(Data records)
★ ★ ★ ★

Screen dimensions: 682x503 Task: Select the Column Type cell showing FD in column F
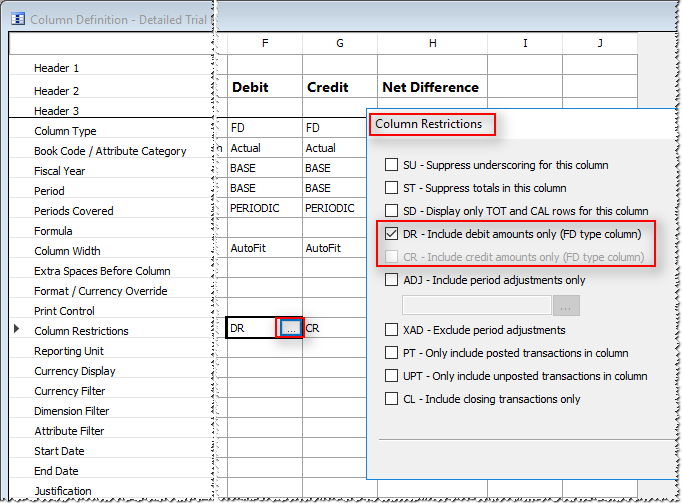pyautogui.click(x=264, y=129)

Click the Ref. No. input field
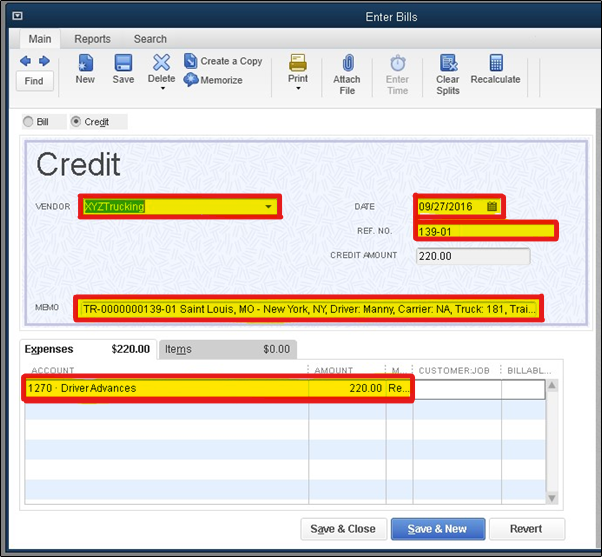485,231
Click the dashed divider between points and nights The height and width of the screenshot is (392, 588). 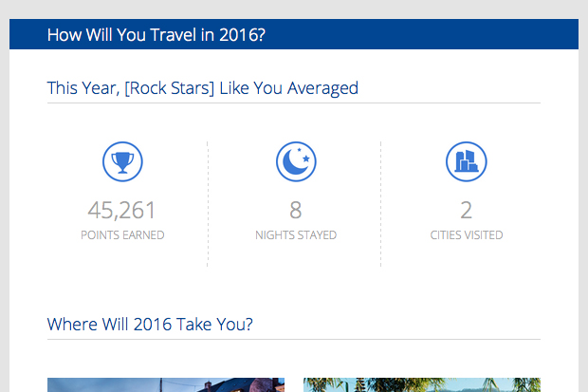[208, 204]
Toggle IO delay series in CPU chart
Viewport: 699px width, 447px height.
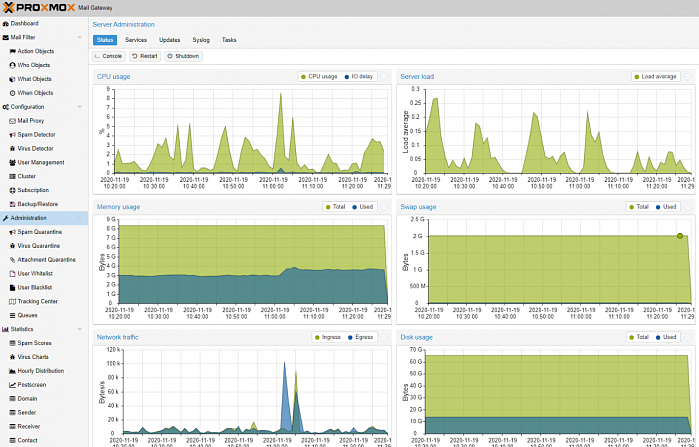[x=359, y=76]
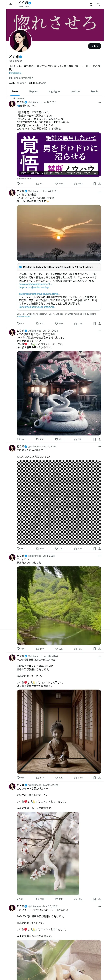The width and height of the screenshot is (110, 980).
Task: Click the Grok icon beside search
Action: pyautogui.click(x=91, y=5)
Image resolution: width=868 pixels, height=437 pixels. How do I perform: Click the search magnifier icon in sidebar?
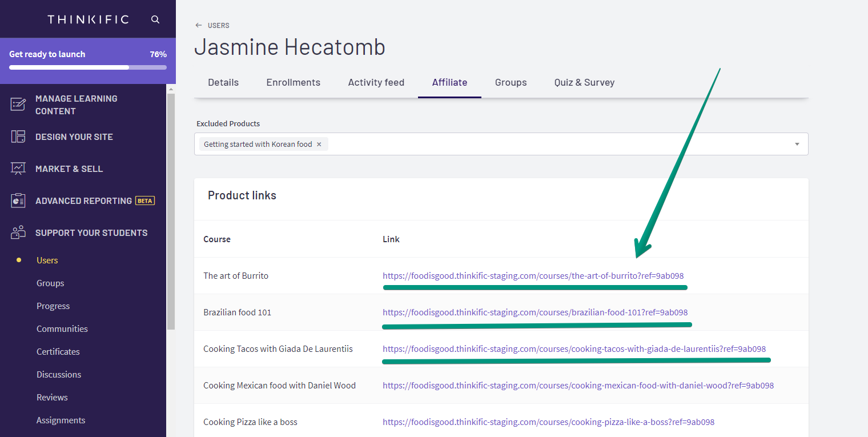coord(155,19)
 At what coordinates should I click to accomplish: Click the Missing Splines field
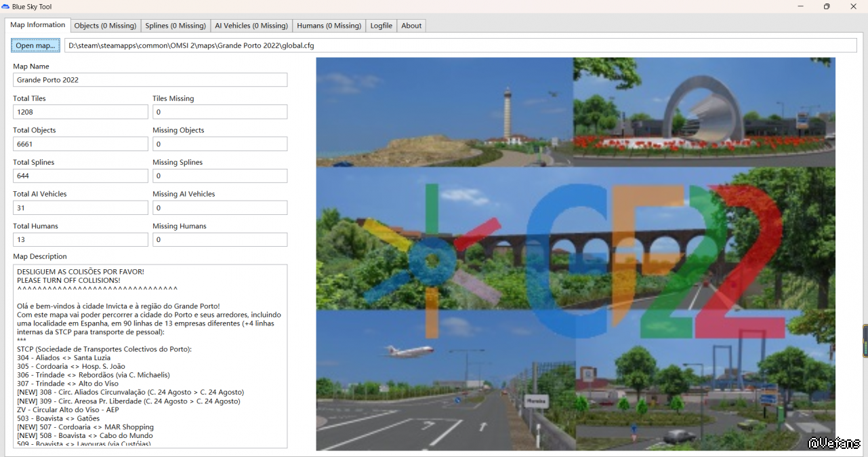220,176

★ ★ ★ ★

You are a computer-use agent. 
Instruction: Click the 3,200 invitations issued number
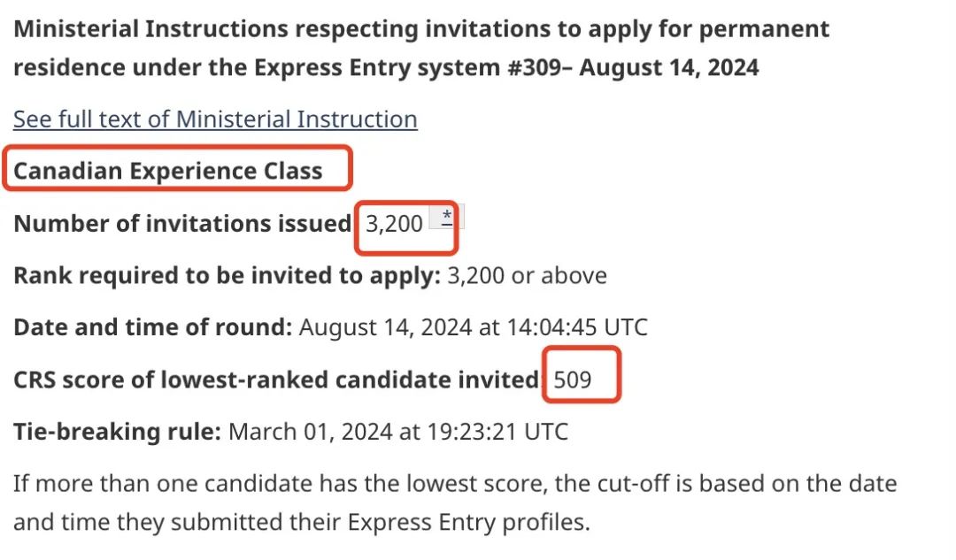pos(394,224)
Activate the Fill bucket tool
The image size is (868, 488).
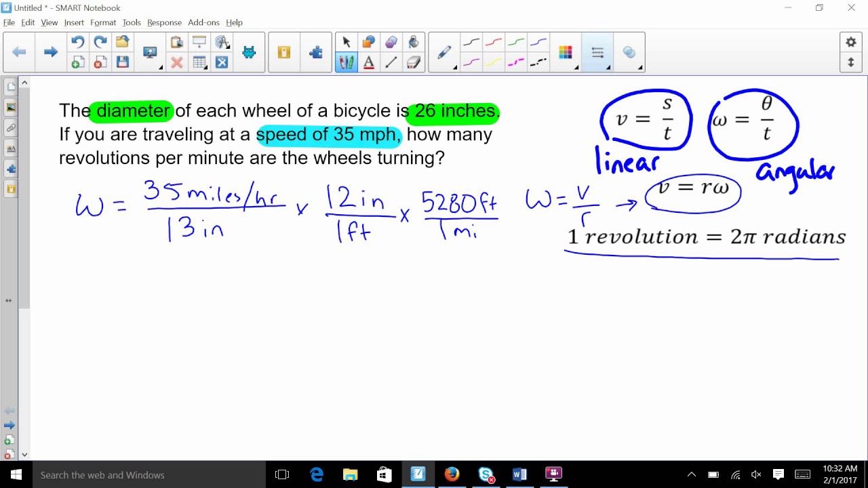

★ ★ ★ ★

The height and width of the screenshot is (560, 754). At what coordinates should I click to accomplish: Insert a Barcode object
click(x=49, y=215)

★ ★ ★ ★

(About this exercise)
Everything above from the line that has "Instruction: Click the" down to the line that has "The image size is (868, 488)." should be output exactly, with both of those lines included. Leave the pictures behind.

(Result of the exercise)
Instruction: Click the 3,200 invitations issued number
pos(394,224)
Activate the Fill bucket tool
The image size is (868, 488).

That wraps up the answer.